Maybe there were better ways to fly?
Finding our wings
Airships and balloons are vast, clumsy, and cumbersome things:
they need a huge volume of lighter-than-air gas to make enough lift
to overcome their weight. The giant, fateful Hindenberg, for example,
needed something like 200,000 cubic meters (7 million cubic feet) of
hydrogen, while even a more modest Zeppelin needed about 14,000 cubic
meters (500,000 cubic feet). Modern airplanes carry much bigger loads
than these airships without any help from floating gas bags at
all—and they do it using wings. Broadly speaking, the larger the
plane (or the heavier the load it has to carry) the bigger the wings
it needs.
Exactly how wings help a plane to fly is quite a complex thing
(you'll find it explained in detail in my article about how planes
fly). A plane doesn't necessarily need an engine, but it does need
wings: it's the wings that make the upward lift when the engines
push the plane forward through the air. If you make a plane go
forward without an engine, its wings will still generate lift. That's
the idea behind gliders, which are simply planes without engines. As
we've seen already, one of the first pioneering historic flights,
by Eilmer the Monk in Malmesbury, was essentially a glider flight by
a man with wings strapped to his body.
Gliders—and the science of flight—made huge strides forward in
the 18th and 19th centuries thanks to a brilliant English aristocrat
named Sir George Cayley
(1773–1857). Unlike so-called "birdmen"
aviators, who tried to fly by flapping wings attached to their
bodies, Cayley concentrated most of his efforts on the design of fixed-wing aircraft and figured
out how to optimize the wings to maximize lift. He made his first model
glider in 1804 and spent the rest of his life refining the design
until, in 1853, he was ready to launch a full-sized glider with a
human inside it.
Photo: "Birdman" Otto Lilienthal flying one of his gliders in 1895,
the year before his death. Photograph attributed to the Wright brothers (a glass negative from the papers of Wilbur and Orville Wright) courtesy of US Library of Congress.
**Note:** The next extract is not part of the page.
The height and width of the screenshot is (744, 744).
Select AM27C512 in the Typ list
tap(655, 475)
Cayley's work took flight in two different
directions, practical and theoretical. From the practical side, it
helped to inspire glider makers like
Jean-Marie Le Bris (1817–1872) and
Otto Lilienthal (1848–1896), who made 2000 daring glider flights before
finally crash-landing and killing himself in 1896. Cayley's work
also marked the real beginnings of the science of aerodynamics, later
extended by Lilienthal's experiments with airfoil design and
20th-century pioneers such as
Ernst Mach (1838–1916, who researched
supersonic flight, and for whom Mach numbers are named)
and Frederick Lanchester (1868–1946, another
pioneer of modern airfoil theory). Cayley was the first person to figure out that a plane moves through the air in
a balance of four forces: thrust (moving it forward), drag (air
resistance, pulling it back), lift (the upward force on the wings),
and weight (the force of gravity pulling the plane back down).
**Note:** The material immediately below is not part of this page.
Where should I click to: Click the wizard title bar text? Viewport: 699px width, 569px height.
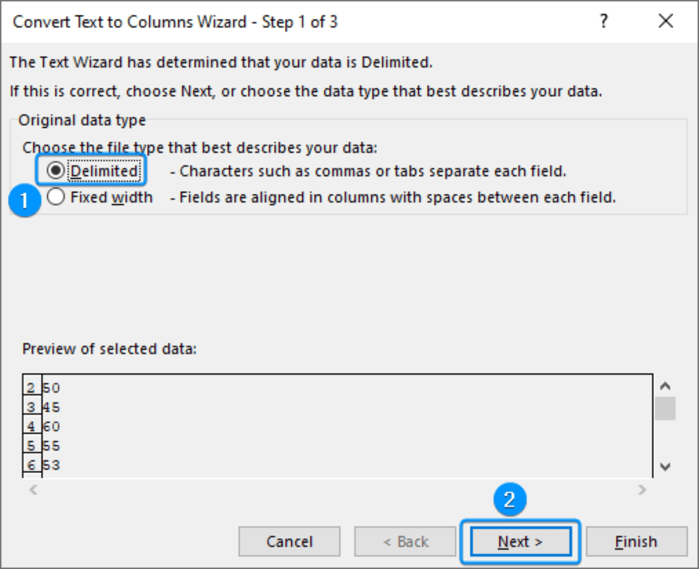point(174,21)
Illustration: Getting in a flap: One of Sir George Cayley's human-powered flying machines, c.1853.
Courtesy of US Library of Congress.
People still fly gliders to this day, but they're typically just
small, one- or two-person craft that take great skill to pilot. Though it's
just about possible to imagine a glider that could carry more, no
glider could ever do what modern jet planes do—ferrying hundreds of
people at high speed over deserts, mountains, and oceans, day after day,
year in and year out. For that kind of dependable, steady
flight, you need more than just a plane with wings; you need a plane
with powerful engines.
“I can state flatly that heavier than air flying machines are
impossible... I have not the smallest molecule of faith in aerial
navigation other than ballooning, or of the expectation of good
results from any of the trials we heard of.”
Lord Kelvin, 1895/1896
Powered flight
Where would those engines come from? Since the early 18th century,
most of the world's mechanical power had come from coal-powered
steam engines, the first practical example of which was built by
Thomas Newcomen, in England, in 1712. Steam engines were huge dirty
beasts, originally much too big and bulky even to drive things like
railroad engines, so there was no prospect of using them to power a
plane. Even so, that tantalising possibility opened up with the
development of smaller, lighter, high-pressure railroad steam
engines, by such people as
Richard Trevithick (1773–1833) in Britain and
Oliver Evans (1773–1833) in the United States.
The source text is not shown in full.